_Assignment_. Please output exactly the lines of the material from the first through the line containing "Collapse the НАДЗОР", and nothing more.

○ ○ ○ ○ ○

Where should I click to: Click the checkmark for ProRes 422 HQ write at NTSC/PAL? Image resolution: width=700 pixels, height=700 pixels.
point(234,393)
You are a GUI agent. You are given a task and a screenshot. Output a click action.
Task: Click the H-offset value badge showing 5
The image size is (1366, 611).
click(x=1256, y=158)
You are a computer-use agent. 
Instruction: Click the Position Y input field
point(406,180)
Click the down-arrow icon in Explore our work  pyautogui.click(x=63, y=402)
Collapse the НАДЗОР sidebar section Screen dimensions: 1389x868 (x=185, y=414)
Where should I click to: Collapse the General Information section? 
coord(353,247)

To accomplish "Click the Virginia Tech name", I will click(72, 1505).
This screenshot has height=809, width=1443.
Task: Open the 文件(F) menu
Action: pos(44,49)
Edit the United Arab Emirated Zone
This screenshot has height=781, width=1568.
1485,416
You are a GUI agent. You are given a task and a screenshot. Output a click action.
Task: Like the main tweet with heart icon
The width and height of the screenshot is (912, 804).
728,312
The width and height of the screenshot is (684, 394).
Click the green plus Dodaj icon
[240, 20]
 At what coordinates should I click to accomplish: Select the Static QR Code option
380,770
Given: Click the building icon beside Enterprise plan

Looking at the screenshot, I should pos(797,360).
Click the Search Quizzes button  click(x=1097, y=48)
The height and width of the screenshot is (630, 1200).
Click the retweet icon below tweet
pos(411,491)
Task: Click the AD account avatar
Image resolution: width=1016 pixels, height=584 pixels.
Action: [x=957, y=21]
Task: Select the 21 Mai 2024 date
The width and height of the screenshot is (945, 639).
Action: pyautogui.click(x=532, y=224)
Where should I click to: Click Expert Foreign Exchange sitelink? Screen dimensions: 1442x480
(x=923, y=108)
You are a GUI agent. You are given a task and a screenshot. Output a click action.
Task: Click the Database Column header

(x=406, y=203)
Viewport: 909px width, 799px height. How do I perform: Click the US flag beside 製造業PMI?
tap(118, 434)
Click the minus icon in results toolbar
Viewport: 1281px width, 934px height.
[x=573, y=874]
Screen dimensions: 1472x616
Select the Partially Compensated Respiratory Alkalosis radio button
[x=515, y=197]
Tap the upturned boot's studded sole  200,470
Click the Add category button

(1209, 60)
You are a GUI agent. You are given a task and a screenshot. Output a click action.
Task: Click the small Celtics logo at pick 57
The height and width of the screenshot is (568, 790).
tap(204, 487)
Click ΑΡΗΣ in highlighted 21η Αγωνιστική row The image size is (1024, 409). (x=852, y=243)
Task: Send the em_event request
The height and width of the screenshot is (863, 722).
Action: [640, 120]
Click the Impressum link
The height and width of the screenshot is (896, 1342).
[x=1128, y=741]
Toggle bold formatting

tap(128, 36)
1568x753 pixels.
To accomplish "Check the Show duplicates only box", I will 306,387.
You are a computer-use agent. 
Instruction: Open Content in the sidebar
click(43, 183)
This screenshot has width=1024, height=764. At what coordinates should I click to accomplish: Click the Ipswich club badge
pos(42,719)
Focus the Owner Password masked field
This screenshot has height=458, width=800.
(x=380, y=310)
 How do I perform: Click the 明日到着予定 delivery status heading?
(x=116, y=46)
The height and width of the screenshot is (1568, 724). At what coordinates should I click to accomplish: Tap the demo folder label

○ ○ ○ ○ ○

_Final answer_.
Where should I click to: Click the checkmark for ProRes 422 HQ write at NTSC/PAL? Image resolution: width=700 pixels, height=700 pixels.
point(234,393)
You are a GUI agent. You are given a task and a screenshot. Output a click action.
Task: Click the H-offset value badge showing 5
The image size is (1366, 611).
click(x=1256, y=158)
You are a computer-use agent. 
Instruction: Click the Position Y input field
point(406,180)
Click the down-arrow icon in Explore our work  pyautogui.click(x=63, y=402)
Collapse the НАДЗОР sidebar section Screen dimensions: 1389x868 (x=185, y=414)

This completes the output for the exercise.